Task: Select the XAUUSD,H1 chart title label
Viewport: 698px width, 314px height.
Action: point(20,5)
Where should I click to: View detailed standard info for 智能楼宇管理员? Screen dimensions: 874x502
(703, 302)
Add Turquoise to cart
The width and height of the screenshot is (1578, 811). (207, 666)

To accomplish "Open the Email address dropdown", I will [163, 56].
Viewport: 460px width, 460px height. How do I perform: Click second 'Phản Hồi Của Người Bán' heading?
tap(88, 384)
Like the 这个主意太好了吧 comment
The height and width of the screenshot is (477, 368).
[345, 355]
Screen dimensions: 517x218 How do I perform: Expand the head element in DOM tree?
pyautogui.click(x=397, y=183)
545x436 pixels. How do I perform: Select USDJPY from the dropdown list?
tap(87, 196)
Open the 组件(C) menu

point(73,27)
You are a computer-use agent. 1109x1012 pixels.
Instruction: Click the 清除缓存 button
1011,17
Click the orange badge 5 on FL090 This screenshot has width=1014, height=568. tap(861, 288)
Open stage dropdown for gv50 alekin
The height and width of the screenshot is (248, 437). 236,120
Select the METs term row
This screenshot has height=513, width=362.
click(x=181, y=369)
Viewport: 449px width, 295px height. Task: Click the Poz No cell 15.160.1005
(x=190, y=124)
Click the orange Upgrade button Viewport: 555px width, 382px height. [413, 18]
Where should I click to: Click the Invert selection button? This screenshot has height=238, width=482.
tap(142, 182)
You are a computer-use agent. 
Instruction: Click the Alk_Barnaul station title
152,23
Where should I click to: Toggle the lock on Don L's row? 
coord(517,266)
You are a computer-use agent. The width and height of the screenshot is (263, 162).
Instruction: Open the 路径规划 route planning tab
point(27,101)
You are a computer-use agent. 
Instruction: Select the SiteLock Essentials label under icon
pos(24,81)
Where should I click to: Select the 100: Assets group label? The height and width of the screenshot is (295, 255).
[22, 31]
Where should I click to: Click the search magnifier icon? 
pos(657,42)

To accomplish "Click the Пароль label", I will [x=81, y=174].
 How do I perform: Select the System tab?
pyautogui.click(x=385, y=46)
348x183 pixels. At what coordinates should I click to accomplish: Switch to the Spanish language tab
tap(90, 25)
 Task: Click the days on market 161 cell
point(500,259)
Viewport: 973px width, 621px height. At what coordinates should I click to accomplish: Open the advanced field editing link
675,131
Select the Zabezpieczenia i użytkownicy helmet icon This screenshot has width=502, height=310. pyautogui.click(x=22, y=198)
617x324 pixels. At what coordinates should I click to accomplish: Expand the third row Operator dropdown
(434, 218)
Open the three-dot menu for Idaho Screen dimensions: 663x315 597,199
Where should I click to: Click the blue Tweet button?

============

(The task) What is needed here is an exact reproduction of all the entries.

(Expected answer)
Task: Select the XAUUSD,H1 chart title label
Viewport: 698px width, 314px height.
Action: point(20,5)
Where should I click to: View detailed standard info for 智能楼宇管理员? Screen dimensions: 874x502
(703, 302)
Add Turquoise to cart
The width and height of the screenshot is (1578, 811). (207, 666)

To accomplish "Open the Email address dropdown", I will [163, 56].
Viewport: 460px width, 460px height. How do I perform: Click second 'Phản Hồi Của Người Bán' heading?
tap(88, 384)
Like the 这个主意太好了吧 comment
The height and width of the screenshot is (477, 368).
[345, 355]
Screen dimensions: 517x218 How do I perform: Expand the head element in DOM tree?
pyautogui.click(x=397, y=183)
545x436 pixels. How do I perform: Select USDJPY from the dropdown list?
tap(87, 196)
Open the 组件(C) menu

point(73,27)
You are a computer-use agent. 1109x1012 pixels.
Instruction: Click the 清除缓存 button
1011,17
Click the orange badge 5 on FL090 This screenshot has width=1014, height=568. tap(861, 288)
Open stage dropdown for gv50 alekin
The height and width of the screenshot is (248, 437). 236,120
Select the METs term row
This screenshot has height=513, width=362.
click(x=181, y=369)
Viewport: 449px width, 295px height. Task: Click the Poz No cell 15.160.1005
(x=190, y=124)
Click the orange Upgrade button Viewport: 555px width, 382px height. [413, 18]
Where should I click to: Click the Invert selection button? This screenshot has height=238, width=482.
tap(142, 182)
You are a computer-use agent. 
Instruction: Click the Alk_Barnaul station title
152,23
Where should I click to: Toggle the lock on Don L's row? 
coord(517,266)
You are a computer-use agent. The width and height of the screenshot is (263, 162).
Instruction: Open the 路径规划 route planning tab
point(27,101)
You are a computer-use agent. 
Instruction: Select the SiteLock Essentials label under icon
pos(24,81)
Where should I click to: Select the 100: Assets group label? The height and width of the screenshot is (295, 255).
[22, 31]
Where should I click to: Click the search magnifier icon? 
pos(657,42)

To accomplish "Click the Пароль label", I will [x=81, y=174].
 How do I perform: Select the System tab?
pyautogui.click(x=385, y=46)
348x183 pixels. At what coordinates should I click to accomplish: Switch to the Spanish language tab
tap(90, 25)
 Task: Click the days on market 161 cell
point(500,259)
Viewport: 973px width, 621px height. At what coordinates should I click to accomplish: Open the advanced field editing link
675,131
Select the Zabezpieczenia i użytkownicy helmet icon This screenshot has width=502, height=310. pyautogui.click(x=22, y=198)
617x324 pixels. At what coordinates should I click to accomplish: Expand the third row Operator dropdown
(434, 218)
Open the three-dot menu for Idaho Screen dimensions: 663x315 597,199
Where should I click to: Click the blue Tweet button?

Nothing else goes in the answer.